═══ DOCUMENT EXTRACT
Christoph Barth (1917-1986), son of the renowned Karl and brother of the relatively well-known Markus, is the lesser-known Barth of the family. A respected scholar in his own right, he spent much of his time teaching in Indonesia and published much less than the father and brother. His most popular and important work is his Old Testament theology God with Us, a work that was originally published in four volumes in Indonesian and later condensed and translated into English.[1]
This evaluation will (1) deal particularly with Karl’s clear influence on Christoph; (2) offer a brief overview of the nine divine acts upon which his Old Testament theology is structured, and (3) include some final thoughts on the work as a whole.
Like Father, Like Son?
From the gate, anyone who has read Karl can see his influence on his youngest son’s treatment of the biblical text. First, Christoph is highly exegetical. Though he does not stray from theological trails (after all, he calls it a “theological introduction”), he mostly hovers around the biblical text and grounds his arguments in exegesis. He is not offering a schematic list of Israelite doctrines nor a critically-developed philosophical or literary treatment; rather, he sees the Old Testament narrative as a theological witness to the God who acts. Similarly, Karl devoted extended writing to commentating on biblical texts, and even in the massive Church Dogmatics, he is often more exegetical than dogmatic, more narratival than propositional.
Second, Christoph introduces his method by keying in on the aforementioned act of divine initiation. Like a good Lutheran with some Barthian flare, he emphasizes God’s unrivaled sovereign freedom to elect and interact with Israel. He also approvingly cites von Rad’s theological task revolving around “a dynamic story instead of a static system of religious ideas” and notes that this was Israel’s own understanding as well as the way the apostles first proclaimed the gospel.[2] Every part of the Old Testament “was consciously written as witness to God’s acts in history.”[3] For Christoph, the Scriptures give testimony to the way in which God has dynamically acted upon and interacted with his people. This is akin to the way in which Karl viewed revelation in general and the biblical narrative in particular.
Whether one agrees fully with Karl or not, the influence on Christoph seen in his view of God’s sovereignty and his attention to the text is commendable. If nothing else, Christoph alleviates himself of the charge that he is only dealing in ideals and opinions rather than biblical data. As with any method, there are deficiencies and flaws. Christoph brings subjectivity to the table, as does any interpreter trying to make sense of the biblical text, but at least he is dealing with texts. When considering a theological or hermeneutical method, it means next to nothing if one is not dealing with Scripture itself. Christoph accepts the challenge, albeit imperfectly, that all biblical and theological scholars must face: make every effort to let the text inform the method.
I will continue in the rest of this review to refer to them by their first names to avoid confusion. (Sorry, Christoph — perks of being Karl’s son.)
══════
WHAT THIS EXERCISE ASKS —
a. List every person named in the review of Christoph Barth's Old Testament theology.
b. In the review of Christoph Barth's Old Testament theology, retype the passage between "Christoph Barth (1917-1986), son" and "Father, Like Son?", inclusive.
═══ PROVIDED DATA
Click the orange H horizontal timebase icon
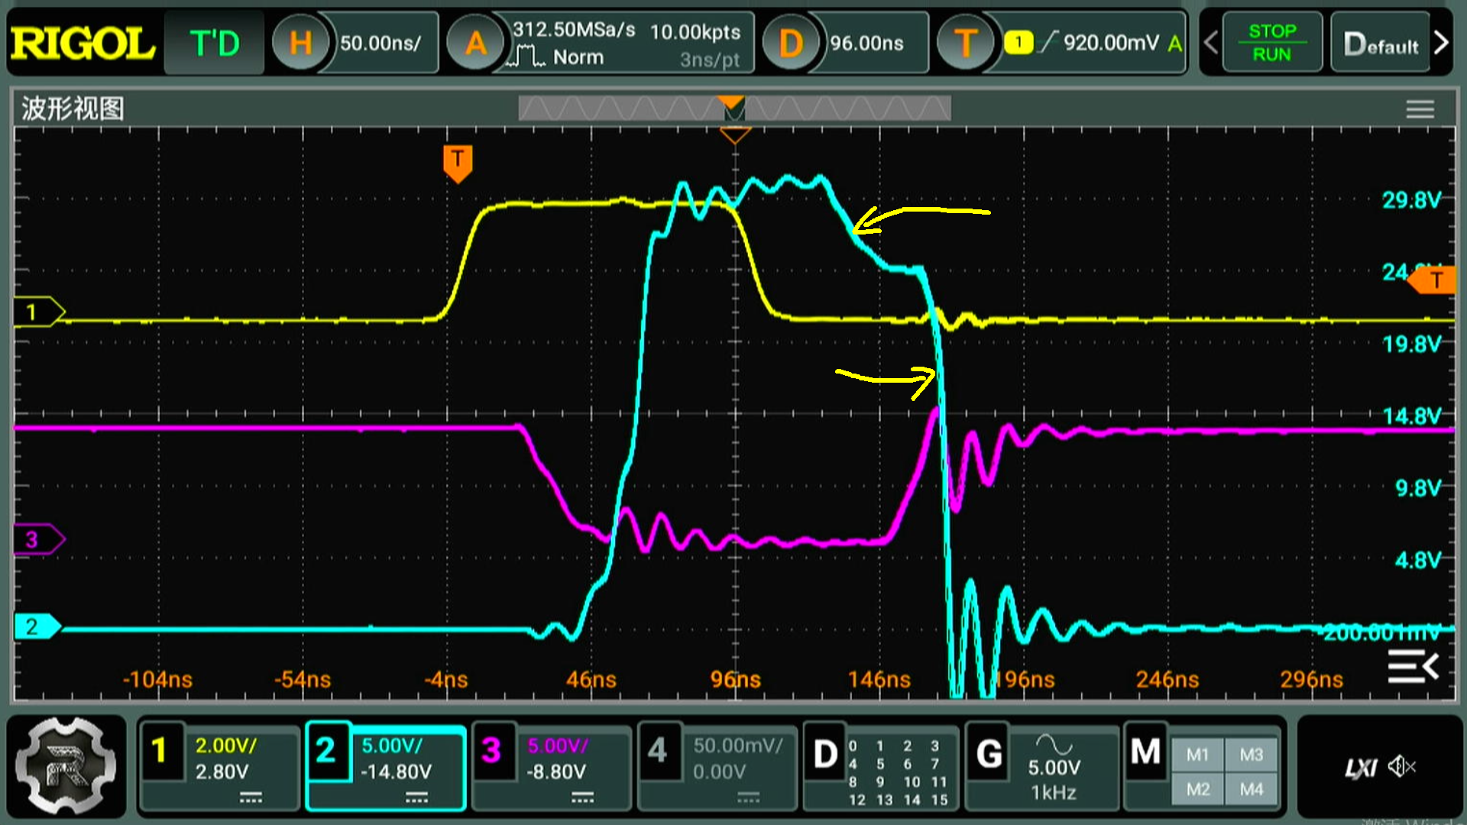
══════
RESULTS IN ORDER —
a. Christoph Barth, Karl, Markus, von Rad

b.
Christoph Barth (1917-1986), son of the renowned Karl and brother of the relatively well-known Markus, is the lesser-known Barth of the family. A respected scholar in his own right, he spent much of his time teaching in Indonesia and published much less than the father and brother. His most popular and important work is his Old Testament theology God with Us, a work that was originally published in four volumes in Indonesian and later condensed and translated into English.[1]
This evaluation will (1) deal particularly with Karl’s clear influence on Christoph; (2) offer a brief overview of the nine divine acts upon which his Old Testament theology is structured, and (3) include some final thoughts on the work as a whole.
Like Father, Like Son?